Now that the summer season has officially passed, it is time to embrace the imminent autumn months. When most people think of this transitional season, pumpkin picking outings and hearty Thanksgiving feasts are typically what come to mind.
For some, however, the fall season is a celebration of the moon.
Upon entering the Pan-Asian Room in the Brower Student Center on Thursday night, the combination of sights, sounds and smells set the tone for the festive experience ahead. Adding to the overall ambience, large paper mache Chinese dragons were perched in the corner and the room was dimly illuminated by colorful lanterns.
To kick off the evening, Jenny Liu, president of the Chinese Culture Club, gave a brief synopsis of the story behind the joyous Chinese holiday, the Moon Festival.
“In the past the Chinese were farmers, so they farmed year round, and at the end of the harvest, they would celebrate their growth with togetherness,” Liu said.
She explained how although it primarily began as a Chinese ritual, those of Korean, Filipino and many other Asian descents enjoy partaking in the crop-inspired commemoration. On account of its all-inclusive roots, Liu’s organization joined forces with the Japanese Club to present a collection of short acts, accompanied by plenty of edible and scrumptious sweets.
The performances opened with a skit that depicted the history of the Moon Festival. Both the president and vice president of the Japanese Club, juniors Erica Smith and Matthew Schlotfeldt, dressed in traditional Japanese warm-weather attire called yukatas as they acted out the legend.
During a brief intermission, Schlotfeldt revealed why the opening dramatic piece was his favorite part of the evening. “I really enjoy the story,” he said. “It’s always fascinating to me to hear about Asian people and events and how they got to be where they are today.”
With some spur of the moment changes in schedule, James Huynh, junior history major, and his guitar provided one of the more memorable sets of the night. He performed three songs, all without the aid of a pick.
“I assure you, this song is a lot easier with a pick,” Huynh said. Despite his guitar-tool deficit, Huynh was a clear crowd-pleaser.
From here, the scene mellowed down with a compilation of poetry readings. The poems were first read in their native language, followed by an English translation.
The remaining presentations included a slower-paced, soothing musical performance by sophomore accounting major Larry Joo, a string and vocal quartet, and two additional emblematic short skits.
The celebration was full of entertainment and cultural awareness, but when Smith was asked about her previous familiarity with the festival she said, “I didn’t know anything about it. Jenny is really the one who brought the event to campus.”

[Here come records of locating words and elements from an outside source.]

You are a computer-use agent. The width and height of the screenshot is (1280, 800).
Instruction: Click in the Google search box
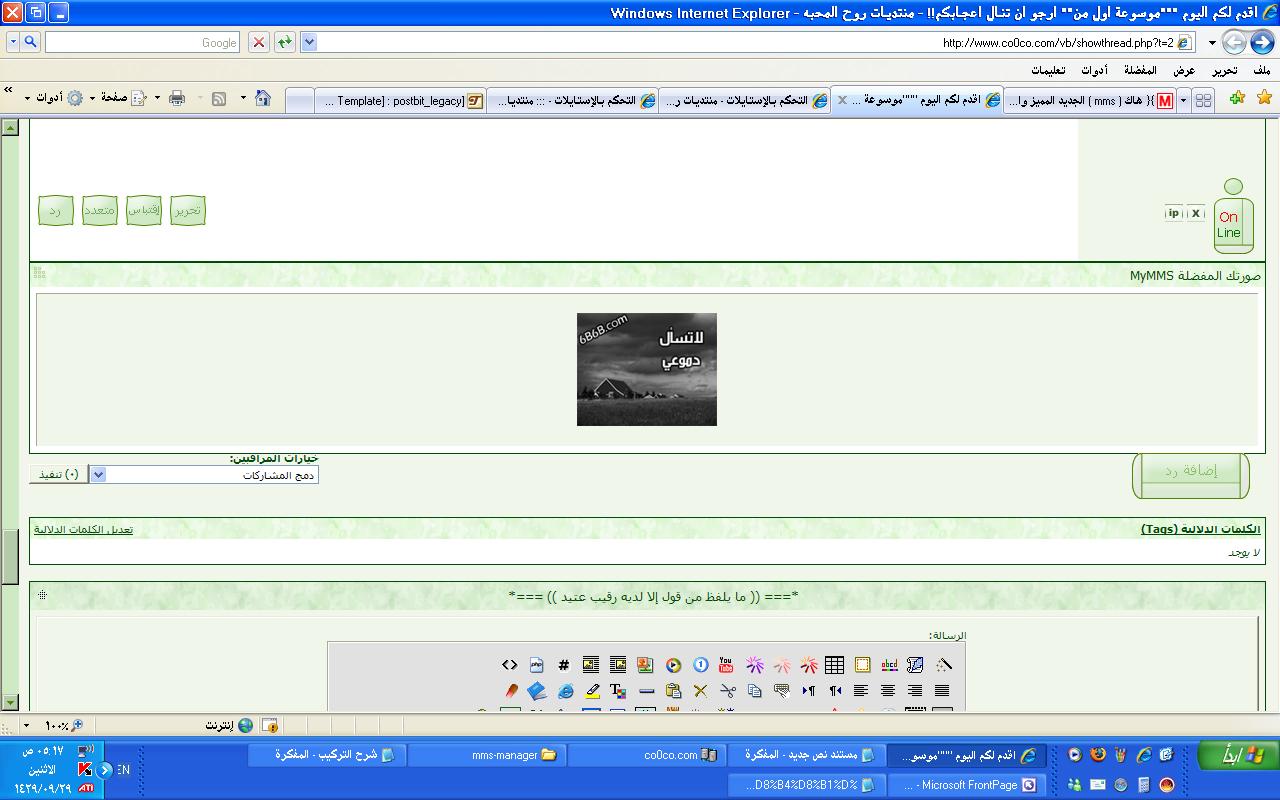pos(140,42)
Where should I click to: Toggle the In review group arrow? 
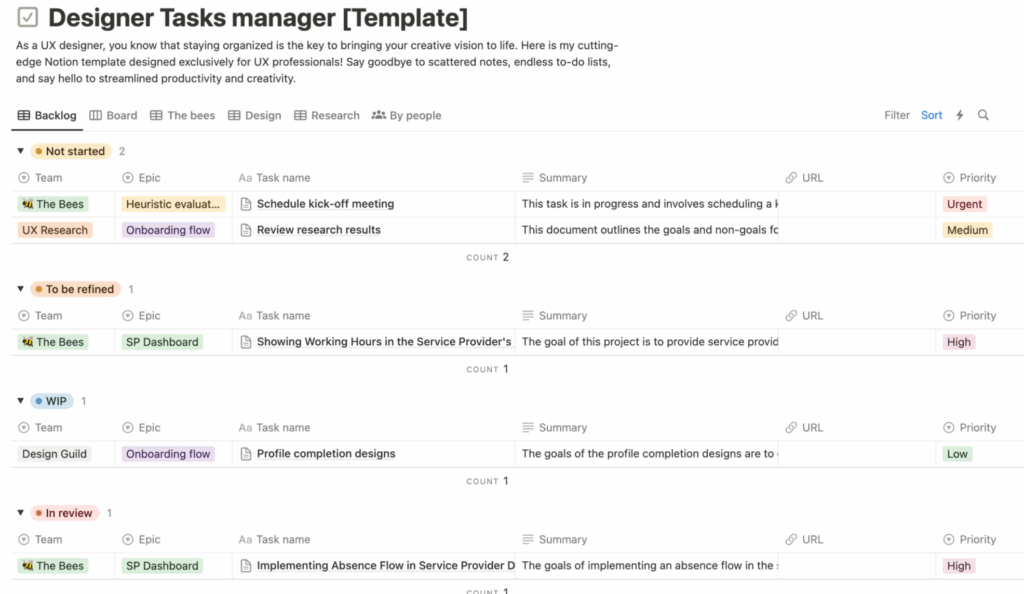[x=21, y=513]
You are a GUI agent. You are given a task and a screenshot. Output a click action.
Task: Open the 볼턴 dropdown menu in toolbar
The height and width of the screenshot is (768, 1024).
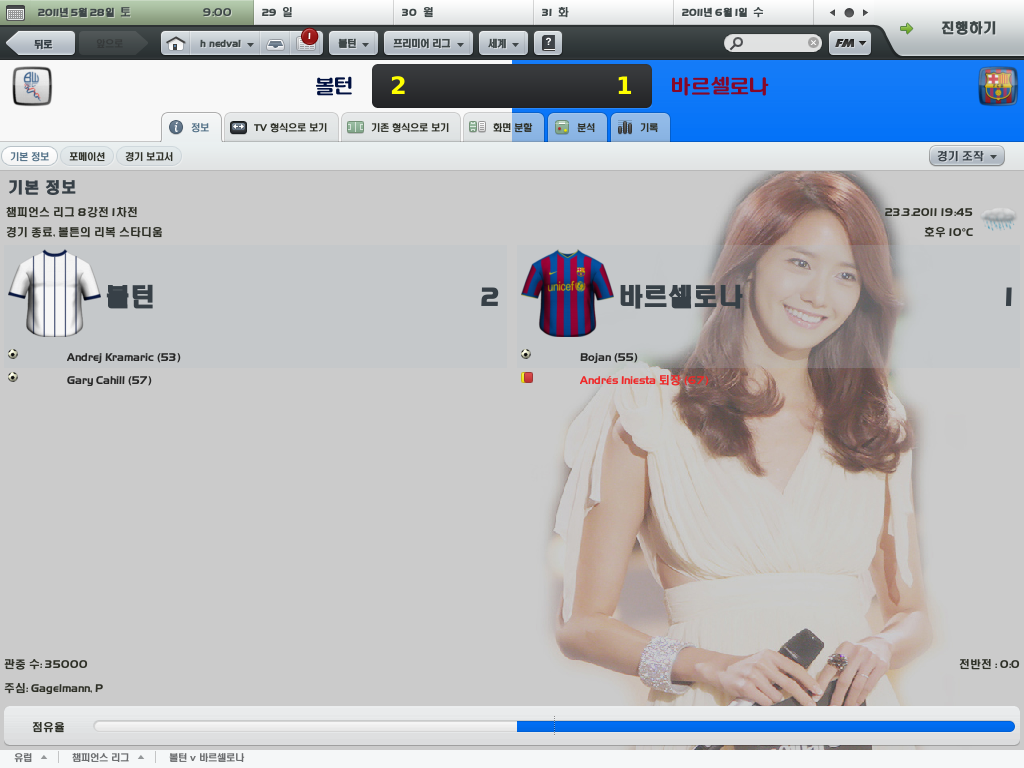(354, 44)
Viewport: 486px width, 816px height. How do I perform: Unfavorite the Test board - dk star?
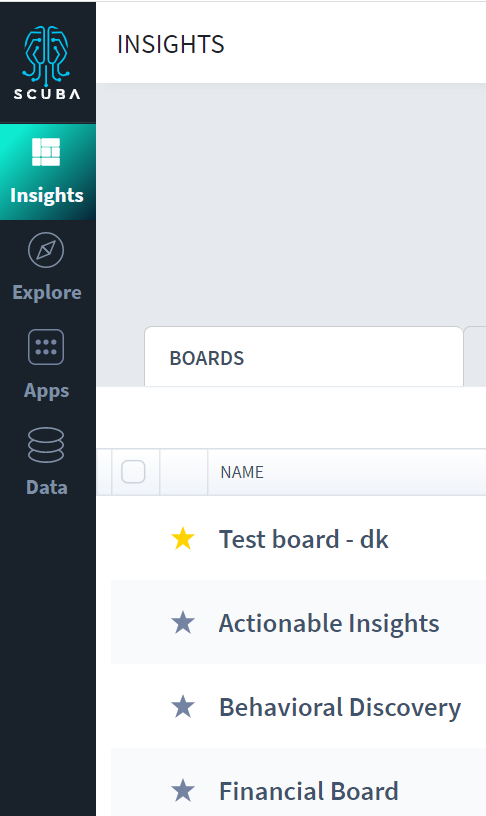pyautogui.click(x=183, y=539)
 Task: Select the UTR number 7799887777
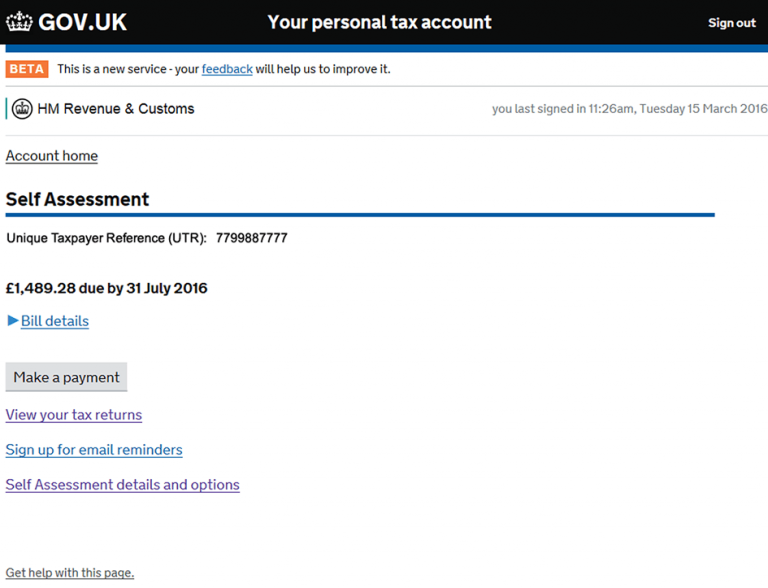(x=252, y=238)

Growing up in a very traditional Chinese family, Liu celebrated all of the Chinese holidays. She noted how the festival was always and will forever be about “food and family” – which led to the explanation behind Mooncake mania.
While delectable treats such as mini fruit-flavored gummies, pudding marshmallows and Pocky chocolate sticks were all big hits at the smorgasbord table, the Mooncakes were most people’s favorite dessert.
This moon-shaped delicious baked good is a key ingredient to every Moon Festival. The authentic Chinese delicacy is filled with sesame seeds, ground lotus seeds and duck eggs; and although its description might not spark the same immediate appeal as a triple chocolate mousse pie, its taste is a whole different story.
Japanese Club member Jessica Chang is a personal advocate. “I’m most looking forward to the Mooncakes!” she said.
Smith also attested to the temptation of the delectable lunar treat.
Although the distinct reason for the origin of the cake is unclear, Liu said, “It’s such a traditional dessert. (It’s always been) associated with the Moon Festival.”
Despite everyone’s fascination with the mouthwatering indulgence, the best part of the night existed elsewhere for Liu.
“The poetry is my favorite,” she said. “There is a lot of meaning behind them. It’s very symbolic of what Chinese culture and the holiday is all about.”